5.1 Visual-Semantic Mappings for Zero-Shot Action Recognition
Evaluation Criteria. To evaluate zero-shot action recognition, we divide each dataset evenly into training and testing parts with 5 random splits. Using classification accuracy for HMDB51 and UCF101 and average precision for Olympic Sports as the evaluation metric, the average and standard deviation over the 5 splits are reported for each dataset.
Compared Methods. We study the efficacy of our contributions by evaluating the different visual-semantic mappings presented in Sect. 3.1. We compare MTL-regression methods with conventional STL Ridge Regression (denoted RR) for ZSL. For RR/STL, nearest neighbour matching is used to recognise target categories. Note that the RR+NN method here corresponds to the core strategy used by [9, 11, 12]. The multi-task models we explore include: RMTL [15]: assumes each task’s predictor is the sum of a global latent vector and a task-specific vector. GOMTL [16]: Uses a predictor-matrix factorisation assumption in which tasks’ predictors lie on a low-dimensional subspace.
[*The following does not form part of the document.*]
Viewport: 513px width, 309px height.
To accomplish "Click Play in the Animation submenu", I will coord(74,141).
Multi-Task Embedding (MTE): Our model differs from GOMTL in that it explicitly models and regularises a lower dimensional latent space. For the multi-task methods, we also compare the ZSL matching strategies introduced in Sect. 3.2: Distributed: Standard NN matching (Eq. (6)), and Latent: our proposed latent-space matching (Eq. (7)).
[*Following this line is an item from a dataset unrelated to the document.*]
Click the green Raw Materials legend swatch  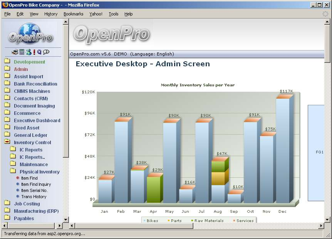click(192, 221)
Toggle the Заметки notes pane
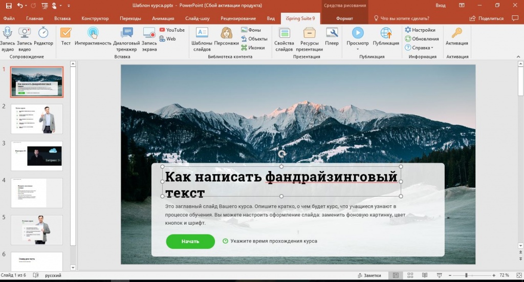524x282 pixels. [368, 275]
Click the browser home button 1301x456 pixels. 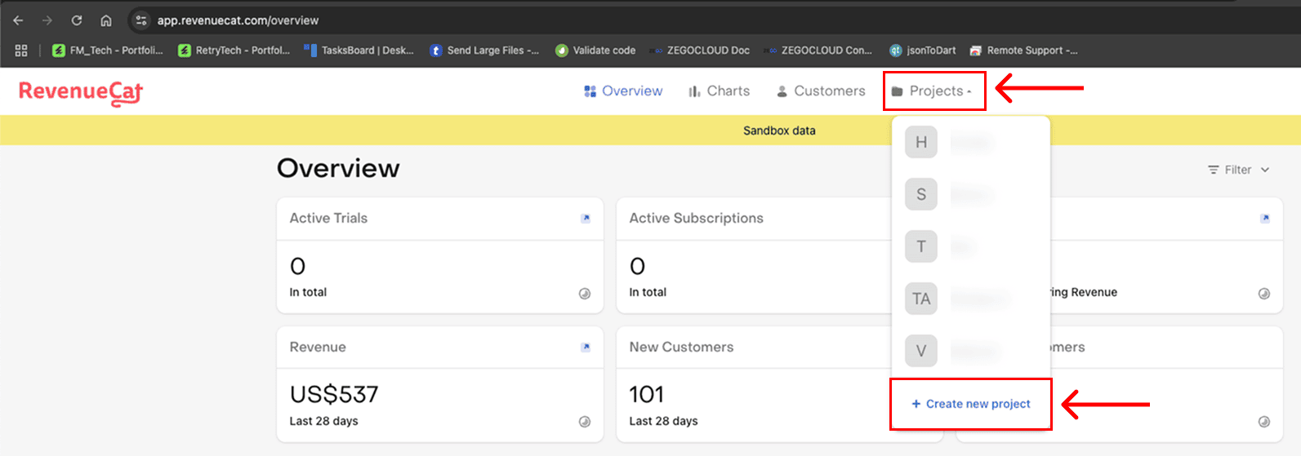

Results: The comparison of single task ridge regression with our multi-task methods is presented in Table 2. From these results we make the following observations: (i) Overall our multi-task methods improve on the corresponding single-task baseline of RR. MTL regression (RMTL, GOMTL and MTE) improves single-task ridge regression by 5–10% in relative terms, with the biggest margins visible on the Olympic Sports dataset. (ii) Within multi-task models, the GOMTL with sparse \(\ell _1\) regularization outperforms RMTL. This suggests learning the task combination \(\mathbf {S}\) from data is better than fixing it as in RMTL. (iii) Our MTE generally outperforms other multi-task methods supporting the explicit modelling and regularisation of the latent space. (iv) In most cases, NN matching in the latent space improve zero-shot performance. This is likely due to the lower dimension of the latent space compared to the dimension of the original word vector embedding, making NN matching more meaningful [17].
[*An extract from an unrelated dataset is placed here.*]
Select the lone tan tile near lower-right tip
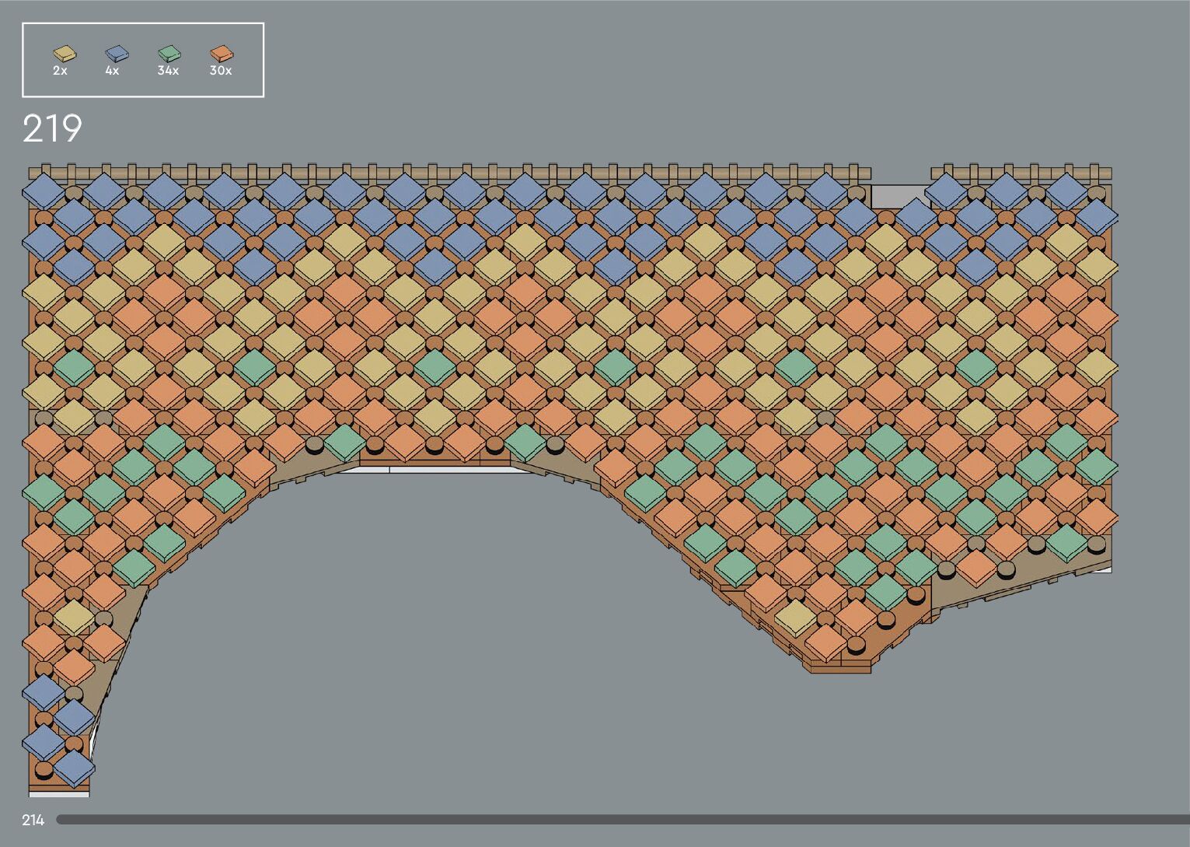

5.2 Importance Weighted Data Augmentation
We next evaluate the impact of importance weighting in data augmentation for zero-shot action recognition. We perform the same 5 random split benchmark for each dataset. For data augmentation, we augment each dataset’s training split with the data from all other datasets. For instance, for ZSL on HMDB51 we augment the training data with all videos from UCF101 and Olympic Sports.
Compared Methods: We study the impact of the data augmentation methods: Naive DA: Naive Data Augmentation [9, 41] simply assigns equal weight to each auxiliary training sample. Visual KLIEP: The auxiliary data is aligned with the testing sample distribution \(\mathbf {X}^{te}\) (Eq. (8)). Category KLIEP: The auxiliary categories are aligned with testing category distribution \(\mathbf {Z}^{te}\). This is achieved by the same procedure in Eq. (8) by replacing \(\mathbf {x}\) with \(\mathbf {z}\). Full KLIEP: The distribution of both samples \(\mathbf {X}^{te}\) and categories \(\mathbf {Z}^{te}\) is used to reweight the auxiliary data (Eq. (12)).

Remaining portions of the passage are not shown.